Yesterday, in honor of the 2009 SXSW Festival (which starts today and runs through March 22), we posted our tribute to some our favorite music documentaries. Inevitably, a few choice items slipped through the cracks, one of which was Festival Express, a 2003 film that documents a traveling road show that shot through Canada in 1970. The idea was to stage rock shows in four locations: Toronto, Winnipeg, Calgary, and unlucky Vancouver, which got scratched off the bill as a result of the city's Mayor and professional jackass Tom Campbell's fiery campaign against "hippies." But instead of subjecting the stars to the rigors of jet lag, the promoters, Ken Walker and Thor Eaton, decided to have them travel aboard a chartered train. This meant that the festival's core lineup, which included the Band, the Grateful Dead, Janis Joplin, and the Flying Burrito Brothers, were allowed to kick back and hang loose, spending the time between shows enjoying each other's company and the Canadian scenery as it sped past their windows. The promoters subscribed to the idea that a well cared-for musician is a happy musician and that happy musicians are good box office, so when it looked as if the contents of the train's liquor cupboard had been drained dry, this horrible development was treated as the code-red occasion that it clearly was. One of the movie's highlights is seeing the survivors' teary-eyed recollections of the moment when the train made an emergency pit stop at a liquor store to refuel. One gets the feeling that they were used to dealing with employers who would have handed them each a Diet Coke and told them to suck it up.

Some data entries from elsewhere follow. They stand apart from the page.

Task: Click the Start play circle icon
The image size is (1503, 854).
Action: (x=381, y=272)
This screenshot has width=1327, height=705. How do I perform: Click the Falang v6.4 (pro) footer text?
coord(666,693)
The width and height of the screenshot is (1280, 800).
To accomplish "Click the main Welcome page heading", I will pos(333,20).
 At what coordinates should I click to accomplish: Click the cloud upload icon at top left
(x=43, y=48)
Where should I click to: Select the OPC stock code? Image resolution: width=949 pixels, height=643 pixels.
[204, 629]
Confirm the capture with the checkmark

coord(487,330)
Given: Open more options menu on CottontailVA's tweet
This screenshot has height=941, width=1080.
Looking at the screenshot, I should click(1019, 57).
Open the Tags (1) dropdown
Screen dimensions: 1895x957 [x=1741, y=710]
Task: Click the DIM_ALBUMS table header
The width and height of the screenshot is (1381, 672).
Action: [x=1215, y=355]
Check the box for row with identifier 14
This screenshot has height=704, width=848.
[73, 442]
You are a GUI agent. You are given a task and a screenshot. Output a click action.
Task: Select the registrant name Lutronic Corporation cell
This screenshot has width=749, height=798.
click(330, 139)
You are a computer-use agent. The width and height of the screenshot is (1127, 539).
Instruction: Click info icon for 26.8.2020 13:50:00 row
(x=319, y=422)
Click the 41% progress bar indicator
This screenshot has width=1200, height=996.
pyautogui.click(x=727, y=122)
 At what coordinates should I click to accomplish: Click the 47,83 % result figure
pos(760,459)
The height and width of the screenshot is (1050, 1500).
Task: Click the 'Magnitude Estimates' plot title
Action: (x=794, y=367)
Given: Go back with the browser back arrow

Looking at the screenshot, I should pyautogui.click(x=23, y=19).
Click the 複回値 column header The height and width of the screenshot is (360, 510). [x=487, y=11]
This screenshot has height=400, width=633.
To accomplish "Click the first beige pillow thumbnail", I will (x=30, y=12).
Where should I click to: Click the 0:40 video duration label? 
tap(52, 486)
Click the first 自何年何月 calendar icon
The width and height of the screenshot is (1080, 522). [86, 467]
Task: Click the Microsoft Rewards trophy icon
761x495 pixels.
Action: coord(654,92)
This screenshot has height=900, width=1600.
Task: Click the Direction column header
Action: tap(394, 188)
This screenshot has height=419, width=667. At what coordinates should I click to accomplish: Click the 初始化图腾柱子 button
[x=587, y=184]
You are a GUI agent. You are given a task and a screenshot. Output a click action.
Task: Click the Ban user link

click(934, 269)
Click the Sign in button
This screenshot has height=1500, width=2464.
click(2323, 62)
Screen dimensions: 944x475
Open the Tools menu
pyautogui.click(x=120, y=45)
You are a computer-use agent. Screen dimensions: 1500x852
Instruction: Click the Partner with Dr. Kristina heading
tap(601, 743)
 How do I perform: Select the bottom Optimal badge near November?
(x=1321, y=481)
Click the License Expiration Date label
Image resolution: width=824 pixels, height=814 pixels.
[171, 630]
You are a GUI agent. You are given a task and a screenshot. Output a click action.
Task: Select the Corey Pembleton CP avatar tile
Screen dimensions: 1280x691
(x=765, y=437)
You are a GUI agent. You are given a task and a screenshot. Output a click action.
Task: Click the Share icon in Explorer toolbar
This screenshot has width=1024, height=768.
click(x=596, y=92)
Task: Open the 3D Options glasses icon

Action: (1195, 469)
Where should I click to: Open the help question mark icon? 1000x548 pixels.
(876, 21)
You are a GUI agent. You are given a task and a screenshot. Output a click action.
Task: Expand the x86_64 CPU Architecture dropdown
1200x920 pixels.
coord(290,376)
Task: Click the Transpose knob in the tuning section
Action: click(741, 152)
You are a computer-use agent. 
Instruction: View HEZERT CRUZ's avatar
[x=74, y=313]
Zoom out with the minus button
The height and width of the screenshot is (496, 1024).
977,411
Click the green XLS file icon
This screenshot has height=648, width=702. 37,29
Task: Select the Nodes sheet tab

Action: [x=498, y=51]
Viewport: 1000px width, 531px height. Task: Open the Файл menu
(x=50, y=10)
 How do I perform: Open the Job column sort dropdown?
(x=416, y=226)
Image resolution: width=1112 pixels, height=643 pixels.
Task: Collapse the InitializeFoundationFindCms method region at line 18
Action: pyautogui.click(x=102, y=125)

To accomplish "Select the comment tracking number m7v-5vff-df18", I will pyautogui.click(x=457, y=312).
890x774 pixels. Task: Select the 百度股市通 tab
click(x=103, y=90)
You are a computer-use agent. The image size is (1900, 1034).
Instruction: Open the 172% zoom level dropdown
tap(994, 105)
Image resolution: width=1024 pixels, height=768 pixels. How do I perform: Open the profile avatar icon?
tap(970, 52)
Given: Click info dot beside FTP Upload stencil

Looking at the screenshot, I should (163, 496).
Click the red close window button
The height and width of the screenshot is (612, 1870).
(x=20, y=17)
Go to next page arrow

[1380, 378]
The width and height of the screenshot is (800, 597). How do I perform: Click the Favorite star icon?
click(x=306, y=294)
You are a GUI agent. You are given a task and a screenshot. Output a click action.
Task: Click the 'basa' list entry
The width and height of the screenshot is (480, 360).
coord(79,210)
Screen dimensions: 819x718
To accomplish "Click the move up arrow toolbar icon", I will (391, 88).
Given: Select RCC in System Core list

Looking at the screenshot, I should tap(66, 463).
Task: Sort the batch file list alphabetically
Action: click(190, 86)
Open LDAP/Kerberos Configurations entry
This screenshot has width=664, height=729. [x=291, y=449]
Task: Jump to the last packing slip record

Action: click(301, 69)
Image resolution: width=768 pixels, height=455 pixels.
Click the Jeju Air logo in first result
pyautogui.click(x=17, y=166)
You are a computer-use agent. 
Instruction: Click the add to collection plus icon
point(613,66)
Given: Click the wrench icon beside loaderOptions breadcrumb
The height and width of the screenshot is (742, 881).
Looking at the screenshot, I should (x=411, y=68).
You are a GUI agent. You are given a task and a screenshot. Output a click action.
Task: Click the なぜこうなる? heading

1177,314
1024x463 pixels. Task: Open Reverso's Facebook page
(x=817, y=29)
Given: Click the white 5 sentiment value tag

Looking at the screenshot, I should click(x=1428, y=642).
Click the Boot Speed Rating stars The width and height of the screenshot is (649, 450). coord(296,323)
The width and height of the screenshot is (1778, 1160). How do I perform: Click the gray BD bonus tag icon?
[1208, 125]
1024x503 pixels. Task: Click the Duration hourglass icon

Festival Express includes some terrific musical performances, but its true glory is in the footage (shot by Frank Cvitanovich) that records the overflow of good vibes and camaraderie aboard the train itself. All this happened at a time when the hippie dream was dying, or at least being met with violent resistance, yet the movie is perhaps the most convincing advertisement caught on film for the utopian hopes of that moment. At Woodstock, the promoters failed to provide proper security and facilities and then were lauded for having created a great moment in the history of their generation because most of the people there made it out alive. Here, the repositories of talent and charisma are given a down-to-earth version of the royal treatment, in exchange for their doing a few shows in the course of their rail vacation, inspiring one musician to declare that this experience was for the performers what Woodstock supposedly was for the audience. The backstage scenes include one of the most rarest and gratifying sights imaginable and one that nobody expected to be included in a movie released in this decade: a happy Janis Joplin. Whether toasting the camera with the declaration that the promoters sure do know how to throw a train or participating in an impromptu jam session and gazing at the Band's Rick Danko with the dreamy smile of a woman trying to figure out whether the man she's looking at is too goofy to fuck, Joplin is screen magic here, and she tears into her musical numbers with a focused ferocity unmatched by any of her other filmed performances, including Monterey Pop. Two months later, she'd be dead.
Falling through the cracks is nothing new for Festival Express. The promoters wound up losing their shirts, in part because the kind of hippies who were put on Earth to make it look as if Tom Campbell had a point after all protested the ticket prices, arguing that they shouldn't have to pay to hear "the people's music." Instead of calling the Rolling Stones to ask if they could have the phone number for the Hells Angels' clubhouse, the Grateful Dead actually volunteered to do extra, off-site performances, for free, to keep these sapheads pacified; there is no indication that the complainers, in turn, offered to pitch in to help cover the Dead's bar bills. By that time, it was clear that the tour was going to be a wash financially, but Walker and Eaton opted to go out in style, continued to pamper the stars and keep the cameras rolling. After the last show, the lawsuits started flying, and the footage was consigned to the Canadian National Film Archives Vault, with a few cans of film reportedly stashed in producer Willem Poolman's garage. Eventually, Poolman's son Gavin and his co-producer John Trapman hired director Bob Smeaton to shape the untouched footage, along with new interviews, into final shape. The movie that Smeaton created is a genuine time capsule, and an invaluable corrective to the efforts of tightasses everywhere to beat all the fun out of the collective memory of the '60s. It's just too bad that some of the people having, and spreading around, the fun wouldn't live long enough to see the surprise present waiting at the end of the long, strange trip.